Ich habe das gleiche. Nur das ich die SMS die ich bekommen habe, sofort gelöscht habe. Und nun habe ich 120€ kosten auf meiner telefonrechnung. Wie geht das denn bitte. Ich habe ja den PIN oder sonstiges niemals weitergegeben. Und die SMS habe ich ja auch sofort gelöscht. Ich verstehe es nicht. Was soll man denn jetzt tun. Boku sagt angeblich hätte ich bei steam eingekauft. Habe aber in meinem Account keinen Einkauf. So sinnlos diese scheiße. Die sollen alles zahlen für den Betrug.


----------



## Reducal (18 März 2017)

Melle schrieb:


> Die sollen alles zahlen für den Betrug.


Mal grob gedacht glaube ich, dass bei dir das Problem nicht an der Abrechnung liegt. Kannst du dir vorstellen, dass womöglich jemand dein Händie benutzt hat, um was für Steam einzukaufen?


----------



## Go.johnny (8 April 2017)

mir ist das gleiche passiert.
Weiß jemand, was passiert, wenn man eine Handynummer angibt und es ein Prepaid-Vertrag der Telekom ist?

Es mir heute passiert. Ich habe allerdingss von Holyo keine SMS erhalten, dass eine Zahlung erfolgt sei.


----------



## Hippo (8 April 2017)

Thread gelesen?
Da stehen die Antworten auf Deine Frage


----------



## Reducal (2 Juni 2017)

Reducal schrieb:


> Der Vollständigkeit wegen:
> 
> Und so funktionierts: http://www.boku.com/de/


Und so der Beschiss (hier ist auch computerbetrug.de und unser Boss erwähnt): https://www.welt.de/wirtschaft/webw...al-Gauner-greifen-mit-Facebook-Klonen-an.html


----------



## Blasius (5 Juni 2017)

Nein, denn es kam kein rechswirksamer Vertrag zustande.
Dass aus Schusseligkeit eine PIN für einen Zahlungsvorgang weitergegeben wurde ändert daran rein garnichts.


----------



## Hippo (5 Juni 2017)

... schön ...
Kohle trotzdem weg.

Ist wie die Inschrift auf dem Grabstein:
"Er war Radfahrer und hatte die Vorfahrt"

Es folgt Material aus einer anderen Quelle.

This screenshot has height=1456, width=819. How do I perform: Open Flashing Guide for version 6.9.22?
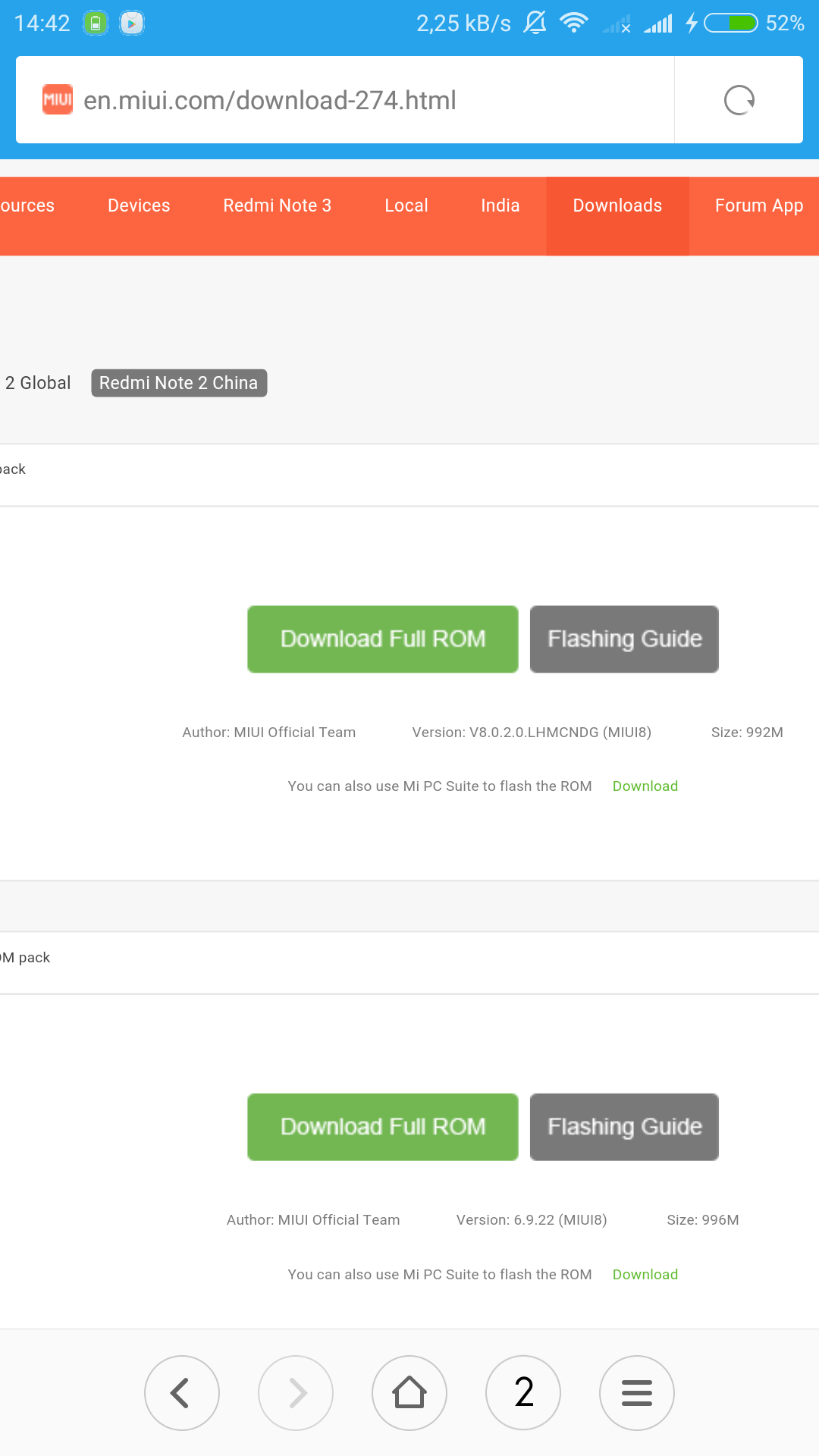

Interessanter ist wie Du Deinen eigenen Fall löst bevor Du woanders schlaue Sprüche abläßt
http://forum.computerbetrug.de/threads/abbuchung-von-transpanonia-ltd.53486/


----------



## FrS (10 Juni 2017)

Was ist hier die richtige Lösung? Mir ist das auch passiert, ersten Code weitergeben dann geschaltet.... was ist zu tun? Bitte gebt schnell Antwort, hab echt Angst.


----------



## BenTigger (10 Juni 2017)

FrS schrieb:


> Was ist hier die richtige Lösung? was ist zu tun?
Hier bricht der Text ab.